175 - Evolution of sleep disordered breathing in infants with achondroplasia

Poster Number: 175
Publication Number: 175.449

Janet M. Legare, University of Wisconsin School of Medicine and Public Health, Madison, WI, United States; David Ingram, Children's Mercy Hospitals and Clinics, Kansas City, MO, United States; Jacqueline T. Hecht, University of Texas McGovern Medical School, Bellaire, TX, United States; Richard M. Pauli, University of Wisconsin School of Medicine and Public Health, Madison, WI, United States; Lorena Dujmusic, University of Wisconsin School of Medicine and Public Health, Madison, WI, United States; Peggy Modaff, University of Wisconsin School of Medicine and Public Health, Madison, WI, United States; Mary Ellen Little, NemoursAlfred I. duPont Hospital for Children, West Deptford, NJ, United States; Cory Smid, UW Health, Madison, WI, United States; David Felipe. Rodriguez-Buritica, McGovern Medical School at the University of Texas Health Science Center at Houston, Missouri City, TX, United States; Michael Bober, Nemours Children's Hospital, Wilmington, DE, United States; Julie Hoover-Fong, Johns Hopkins University, Baltimore, MD, United States; Syed Shahrukh Hashmi, McGovern Medical School at the University of Texas Health Science Center at Houston, Houston, TX, United States

Background: Children with achondroplasia (ACH) are at risk for sudden death in infancy due to sleep disordered breathing (SDB) and foramen magnum stenosis (FMS). The AAP guidelines recommend polysomnogram (PSG) and neuroimaging in the first few months of life to help detect FMS.

Objective: To clarify the natural progression of PSG indices over the first two years in infants with ACH without surgery (surgically naive, SN), quantify differences in PSG between SN patients and those who went on to have surgery (i.e. adenoidectomy (AD) and cervicomedullary decompression (CMD)), and assess the differences in obstructive apnea hypopnea index (OAHI) and central apnea index (CAI) before and after these two surgical interventions.

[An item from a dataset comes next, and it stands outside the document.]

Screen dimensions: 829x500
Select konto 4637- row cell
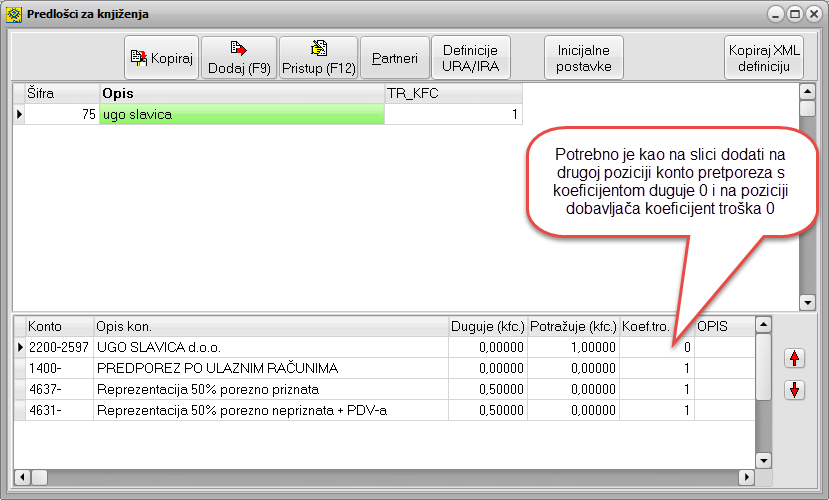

Design/Methods: Data abstracted from 1374 patients evaluated over 6 decades at 4 skeletal dysplasia centers were entered into a REDCap database. Data analyzed included OAHI, CAI, total sleep time (TST), and included only studies with adequate information, performed in room air and with TST greater than 240 minutes. Statistical analyses used include linear mixed models (LMM), Kruskal-Wallis tests, and Fisher exact test.

Results: Four hundred eleven PSGs and 86 surgeries were performed in 163 patients in the first two years of life. 251 PSGs in 127 infants met inclusion criteria. In SN infants, median OAHI decreased from 6.9 in the first 6 months (m) to 1.3 between 13-18m, then increased to 9.4 by 19-24m. The median CAI stayed relatively low at 1.3 but there was more variability in the first 6m. There was no significant difference between age at first PSG or PSG indices for SN infants and patients who underwent AD or CMD. Post operative PSGs occurred at a median of 4.8m for OAHI analysis and 5.7m for CAI analysis. There was a significant decrease in OAHI after AD (-7.7 units, p< .001) but not after CMD (-5.6 units, p=0.18). Conversely, there was a significant decrease in CAI after CMD (-1.9 units, p=0.02) but not after AD (0.5 units, p=0.48).

Conclusion(s): This novel study shows the natural progression of SDB in infants with ACH. Without surgery, sleep indices improved over the first 12m of life in this cohort, but then OAHI increased by 2 years of age. Neither OAHI nor CAI differentiated those infants who subsequently underwent surgery suggesting other important clinical factors in the decision making process. Independent of age, AD is associated with improvement in OAHI and CMD with improvement in CAI. These historical cohort results provide important information that will be confirmed in ongoing ACH studies.